Requests.
A – In the DMA forum thread, which DMADT setting does the first reply recommend so that the transfers stop?
B – Write a continuation of the DMA forum thread, picking up after its final sentence.

───── Document segment ─────

I'm hoping someone can spot a mistake before I have to pull out the oscilloscope.

  • 0
    Guru 22965 points

    I don't see anything obviously wrong but the writes to DMA0SA and DMA0DA are inefficient. Because the special function registers and the data array are in low memory, 20 bit addressing isn't needed. It takes a lot of work to shuffle the data around just to prepare for that write. Much simpler is: DMA0SAL = &ADC12MEM0. The upper bits of the source address get cleared on a word write so all is well.

    Oh, I would probably use DMADT_0 so that the transfers stop. With the repeated single transfer mode, the DMAC will reload after DMASZ goes to zero and do it all over again. WIth DMADT_0, it will wait for you to fiddle with DMAEN again.

  • 0 in reply to David Schultz
    Intellectual 305 points

    Thanks for the feedback. When I set DMA0SAL = &ADC12MEM0 and DMA0DAL = &ADC_array[0], CCS warns me about mismatched data types. The application runs, but does not transfer any data from the ADC.

    I confirmed that replacing DMADT_4 with DMADT_0 and resetting DMAEN on every loop works. Setting it up this way was not clear from the system flow chart on the data sheet. I still have to use the 20 bit addressing to make the application work, but it appears I'm losing/missing/truncating data somewhere in the DMA pipeline.

───── Raw records ─────

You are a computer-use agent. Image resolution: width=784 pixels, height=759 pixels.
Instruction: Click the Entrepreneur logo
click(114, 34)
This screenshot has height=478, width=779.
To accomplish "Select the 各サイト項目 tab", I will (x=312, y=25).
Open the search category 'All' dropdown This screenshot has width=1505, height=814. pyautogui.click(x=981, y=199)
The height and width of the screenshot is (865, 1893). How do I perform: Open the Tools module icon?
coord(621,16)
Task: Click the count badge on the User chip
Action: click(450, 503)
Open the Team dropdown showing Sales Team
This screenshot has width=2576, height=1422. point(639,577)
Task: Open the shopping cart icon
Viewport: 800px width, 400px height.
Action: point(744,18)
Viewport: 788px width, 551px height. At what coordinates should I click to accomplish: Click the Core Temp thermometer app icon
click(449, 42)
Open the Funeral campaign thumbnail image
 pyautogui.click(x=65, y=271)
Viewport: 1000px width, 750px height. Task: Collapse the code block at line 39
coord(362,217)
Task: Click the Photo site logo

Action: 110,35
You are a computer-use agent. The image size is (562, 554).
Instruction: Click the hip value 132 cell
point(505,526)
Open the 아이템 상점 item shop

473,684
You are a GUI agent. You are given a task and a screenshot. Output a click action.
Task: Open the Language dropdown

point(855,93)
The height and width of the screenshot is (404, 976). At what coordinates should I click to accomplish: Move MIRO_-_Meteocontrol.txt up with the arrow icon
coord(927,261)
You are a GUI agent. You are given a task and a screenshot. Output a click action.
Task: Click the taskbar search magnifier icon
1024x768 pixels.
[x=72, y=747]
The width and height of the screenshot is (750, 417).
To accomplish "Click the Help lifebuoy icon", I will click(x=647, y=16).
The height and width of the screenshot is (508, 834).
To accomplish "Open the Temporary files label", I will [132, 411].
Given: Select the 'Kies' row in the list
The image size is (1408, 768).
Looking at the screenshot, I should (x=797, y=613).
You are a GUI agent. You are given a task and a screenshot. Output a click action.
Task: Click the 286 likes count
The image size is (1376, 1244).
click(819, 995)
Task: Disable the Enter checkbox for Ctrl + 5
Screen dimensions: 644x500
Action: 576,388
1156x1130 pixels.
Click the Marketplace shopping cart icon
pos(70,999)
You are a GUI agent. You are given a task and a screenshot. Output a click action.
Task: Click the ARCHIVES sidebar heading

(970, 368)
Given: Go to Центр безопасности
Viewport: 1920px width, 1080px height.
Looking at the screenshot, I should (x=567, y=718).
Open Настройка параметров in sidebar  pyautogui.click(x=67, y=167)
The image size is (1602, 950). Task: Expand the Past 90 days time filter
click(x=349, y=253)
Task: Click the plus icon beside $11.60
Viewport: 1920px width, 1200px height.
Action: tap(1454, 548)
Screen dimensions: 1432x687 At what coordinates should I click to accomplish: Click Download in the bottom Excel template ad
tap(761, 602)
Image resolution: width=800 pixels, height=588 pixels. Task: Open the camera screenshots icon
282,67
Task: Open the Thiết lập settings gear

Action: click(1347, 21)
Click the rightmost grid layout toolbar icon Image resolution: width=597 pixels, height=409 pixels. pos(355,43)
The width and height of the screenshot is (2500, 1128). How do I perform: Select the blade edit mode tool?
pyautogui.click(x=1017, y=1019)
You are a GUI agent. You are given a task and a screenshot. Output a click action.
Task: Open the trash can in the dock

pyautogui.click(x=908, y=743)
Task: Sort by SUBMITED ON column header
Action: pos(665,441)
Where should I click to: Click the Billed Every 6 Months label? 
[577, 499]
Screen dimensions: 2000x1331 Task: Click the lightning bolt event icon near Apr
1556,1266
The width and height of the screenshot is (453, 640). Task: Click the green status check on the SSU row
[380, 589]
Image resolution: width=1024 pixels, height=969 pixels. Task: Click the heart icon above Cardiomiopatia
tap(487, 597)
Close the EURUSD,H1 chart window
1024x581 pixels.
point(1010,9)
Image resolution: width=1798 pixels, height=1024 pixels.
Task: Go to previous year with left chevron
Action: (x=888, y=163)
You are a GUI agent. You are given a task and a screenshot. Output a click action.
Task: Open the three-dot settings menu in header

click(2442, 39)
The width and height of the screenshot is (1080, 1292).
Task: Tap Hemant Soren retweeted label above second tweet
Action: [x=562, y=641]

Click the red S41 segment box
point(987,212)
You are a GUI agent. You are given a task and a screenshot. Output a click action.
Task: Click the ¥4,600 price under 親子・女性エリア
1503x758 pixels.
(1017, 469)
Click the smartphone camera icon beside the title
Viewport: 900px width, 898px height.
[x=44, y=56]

─────

Answers for the tasks.
A – DMADT_0

B –
  • 0 in reply to Mike_H
    Intellectual 305 points

    Can confirm that 256 samples from the ADC are not being routed into the main program correctly when using DMA. Instead of seeing 256 well-behaved data points, the data comes through as a smaller set of very large, erroneous numbers at array indexes 0-97. The remaining array points are zero. On the next iteration, huge numbers are found at indexes 97-127 with the rest zero. This behavior repeats on alternate iterations. Clearly, there is a problem configuring data transfer using DMA. I have tried variations of  __data20_write_long  and __data20_write_short without success. Do I need to configure CCS to handle this?

  • 0 in reply to Mike_H
    Guru 96305 points

    Without disagreeing with David, I'll mention that (with CCS) I've only succeeded using something of the form:

    __data20_write_long((uintptr_t)&DMA0SA, (uintptr_t)&ADC12MEM0);

    It may be that GCC deals more gracefully with these registers.

    Are you still using DMADT_0? (I also recommend this.) Keep in mind that even after the DMA stops itself, the ADC is still running. It would probably be prudent to clear ADC12IFGR0=0 after setting DMAEN to avoid potential stalls.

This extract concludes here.